» **TASK GOAL**
Within the material below, how many lines include the word "width"? Only the number should be given.

» **GIVEN RECORDS**

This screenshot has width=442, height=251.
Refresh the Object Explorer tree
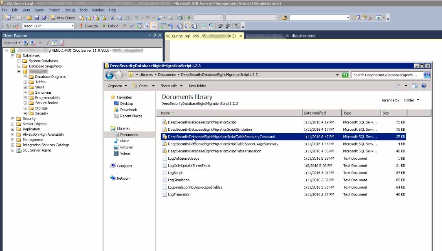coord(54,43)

* * *

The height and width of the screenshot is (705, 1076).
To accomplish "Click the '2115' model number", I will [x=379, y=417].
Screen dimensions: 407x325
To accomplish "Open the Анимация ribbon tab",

* * *

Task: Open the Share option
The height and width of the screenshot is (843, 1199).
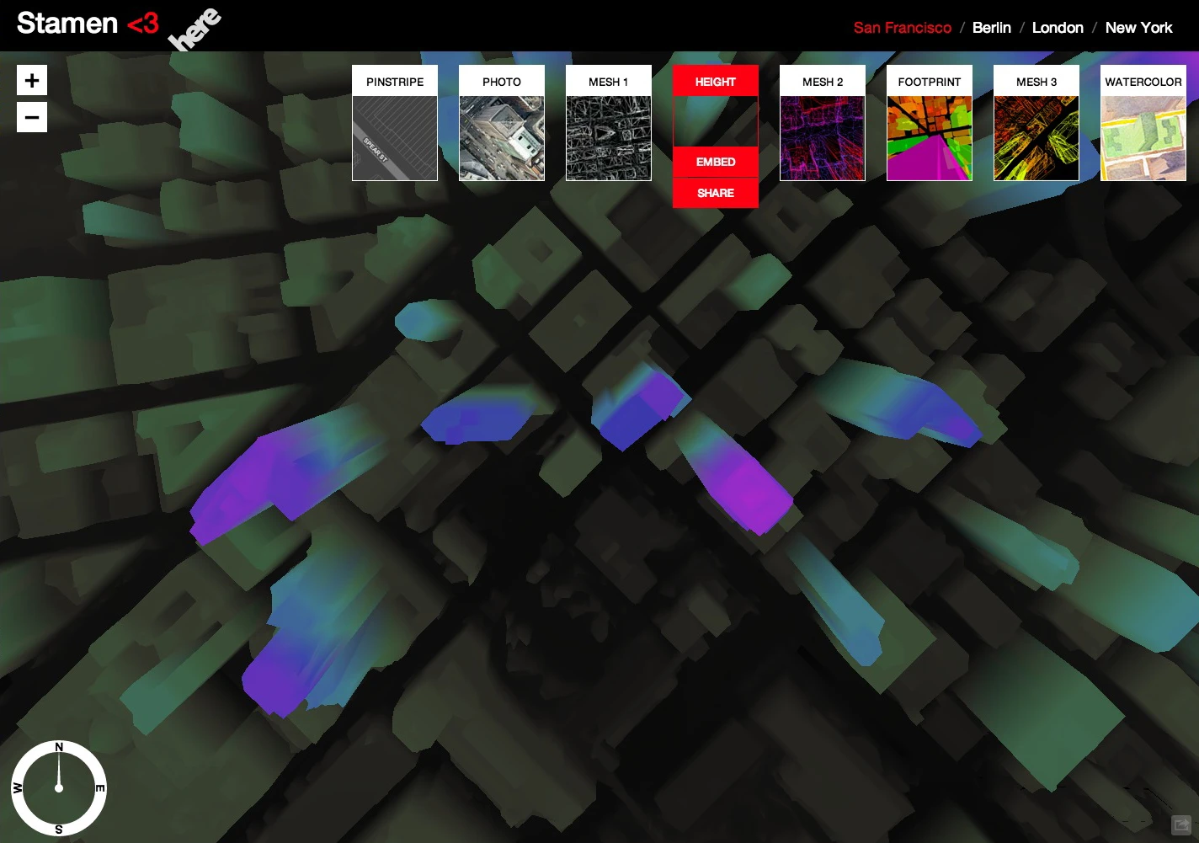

» **RESPONSE TO THIS TASK**
3